But what came out of all that? When Olmert proposed in dozens of meetings that Abbas sign a document containing the Israeli concessions, he refused. Olmert explains this by saying that Abbas did not say either yes or no. This is patently ridiculous: By refusing to sign, Abbas clearly said no.
Evidently, Abbas was not ready to commit to anything, but he was able to get Olmert to consent to far-reaching concessions, and then halted the negotiations. The upshot is that when the negotiations resume, the Palestinian side will insist that they must begin “where they left off” – with the starting point being the Israeli positions as set forward in Olmert’s generous proposal, with no concession having been made by the other side.

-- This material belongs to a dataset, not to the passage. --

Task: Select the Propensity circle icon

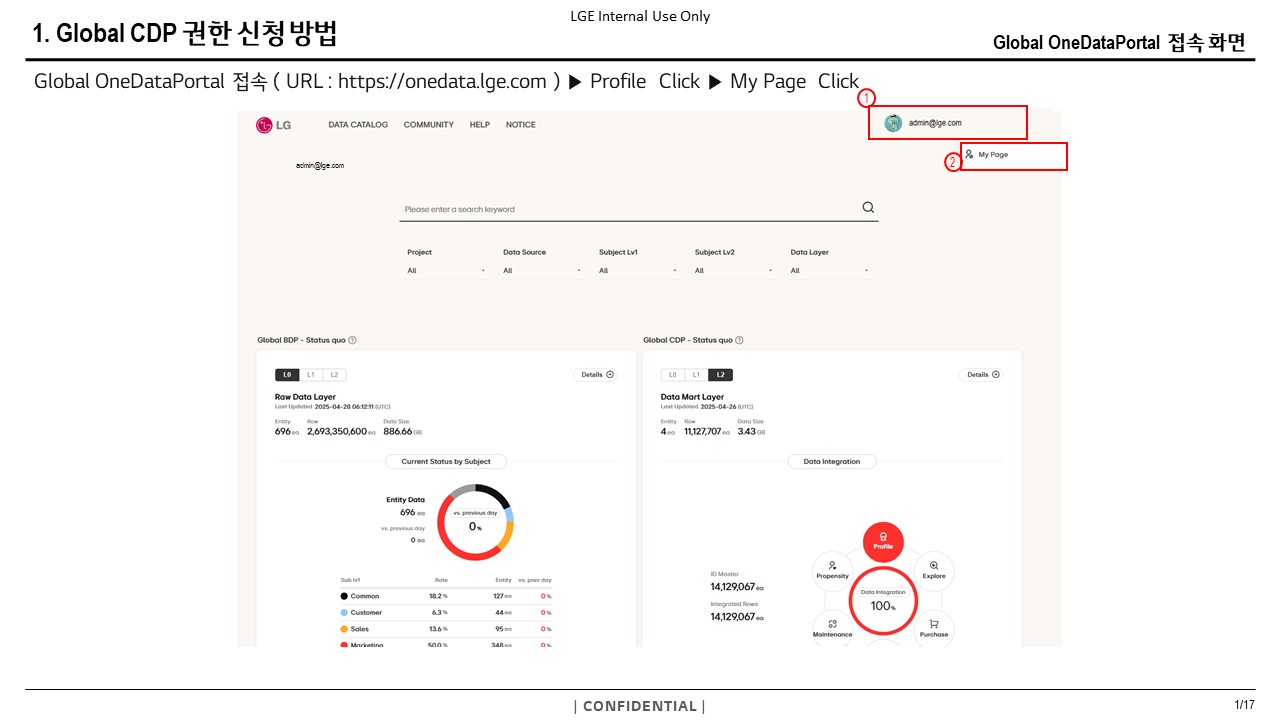Action: [832, 570]
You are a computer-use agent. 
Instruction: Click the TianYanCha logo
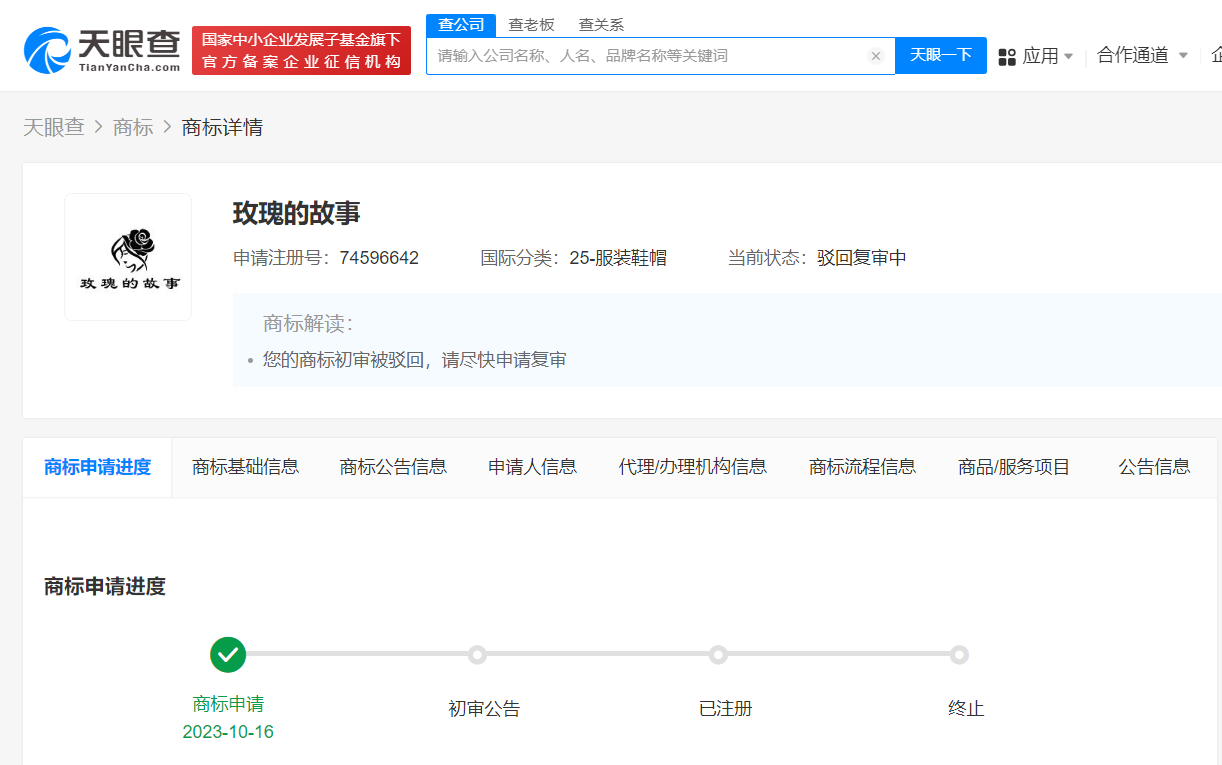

Am I misinterpreting things? This is exactly what happened in 1995 in Yossi Beilin’s talks with Abbas. Then, too, the talks led to extensive Israeli concessions; then, too, the Israeli side sought to put things down on paper and fashion a final accord – and then, too, Mahmoud Abbas refused to sign. There was never any Beilin-Abbas Agreement. There was only a paper laying out Israeli concessions.
At Camp David, then-U.S. President Bill Clinton became fed up with this method and, as he ran out of patience, told Yasser Arafat that so far he had rejected every offer. Perhaps you have a proposal of your own, Clinton suggested to Arafat. But no such Palestinian proposal was ever placed on the table.
The Palestinians have never outlined their overall vision of an agreement, except, of course, in regard to the territorial issue. But on matters of crucial importance to Israel – forgoing the right of return, some form of recognition of Israel as the Jewish nation-state – the Palestinian leadership has clearly rejected the Israeli position. Though Abbas has stated that he personally has no desire to return to Safed, he has also declared that the Palestinians cannot give up the right of return, saying it is an “individual right.” And both Abbas and Saeb Erekat, his chief negotiator, have outright rejected all calls to accept Israel as the Jewish nation-state, citing the basic Palestinian position that the Jews are a religious community, not a nation.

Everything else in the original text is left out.